# When To Castrate Our Calf ???



## BuettnersLittleFarm (Apr 16, 2012)

We are new to this forum and new to raising calves...We bought our first Bull Holstein calf a week old from a local dairy farmer that is now almost 4 months old...off milk replacer, eating grain, top quality hay, and drinking water on his own...We turned him out to pasture a few days ago...He is huge and healthy and plan to buy 2 more bull holstein calves in the future...Our main question today is...

                 "WHEN IS THE BEST TIME TO CASTRATE OUR CALF AND THE EASIEST, CHEAPEST WAY TO DO THIS???"

P.S. We plan to have him butchered for meat if we have the heart to do it, lol...


----------



## WildRoseBeef (Apr 16, 2012)

Best time? *ASAP!!*  At that age it's probably best to cut him, though you'd have to get the vet to do that, which would probably be a little more expensive than banding him yourself.  You could band him too, as there should be bands that are big enough to accompany the larger testicles you have to work around, but you would need to have him in a chute or someone who knows how to put him down and keep him down on his side long enough to put the elastrator on him, and that's no small feat for a 4 month old calf!


----------



## Cricket (Apr 16, 2012)

I have the vet do mine, usually as soon as I can feel 'marbles in the pouch' or like 2 months and usually have him disbud at the same time.  I just usually have him do everything that needs doing at once, so the cost isn't too bad (and I am usually cheap).  This year I didn't have my jersey/holstein disbudded--put it off as long as I could, then the vet was gone for a month, so just had the castration done.  The horns are a pain in the butt--right at funny bone height now.


----------



## redtailgal (Apr 16, 2012)

We band at around 3 months old, so you can still band him, but your definately gonna need a cattle chute or a lot of strong help that doesnt mind getting hurt in the process.

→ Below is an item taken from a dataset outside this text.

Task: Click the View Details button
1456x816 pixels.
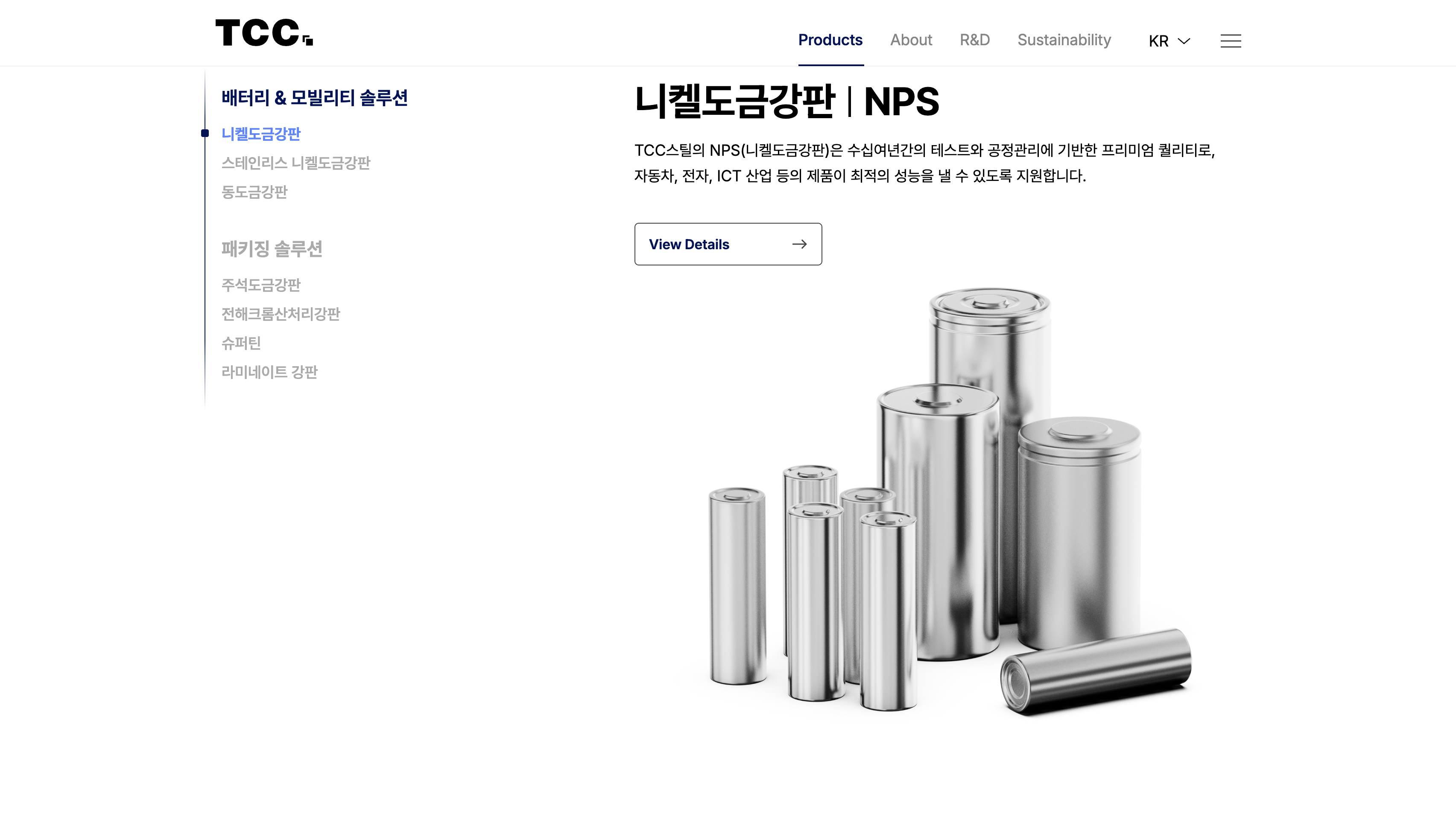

You need to do this now......it will only get more and more difficult, on both you and him.


----------



## BuettnersLittleFarm (Apr 17, 2012)

Thank you everyone as I contacted the vet and waiting for them to return my call to see how much it will cost for him to come here to do the castration...so far, it's $50 travel fee, only 3.5 miles, sheesh...lessoned learned, get them done when babies, but we also read the longer you wait, the better growth weight..."Catch 22" I guess...will keep you updated on final bill and thanks again for your replies...


----------



## WRM (Apr 17, 2012)

I band my calves within 24 hours of birth. In my opinion there is less stress on the calf (and myself) doing it this way. I have also found no difference in weaning weights as compared to casterating them at a later date.


----------



## boothcreek (Apr 18, 2012)

We castrate(Band) ours within 24 hrs of birth too, since everyone in the family is too chicken to manhandle the cows and I am the only one who doesn't get charged. So for me doing it by myself I rather them be nice and little. 
A 60 lb dexter calf is still a handful at 24 hrs old for one person to castrate. I couldn't imagen trying to lasso and wrangle them at a couple weeks old(tried, took 3 people to pin him down, mini-cows are strong).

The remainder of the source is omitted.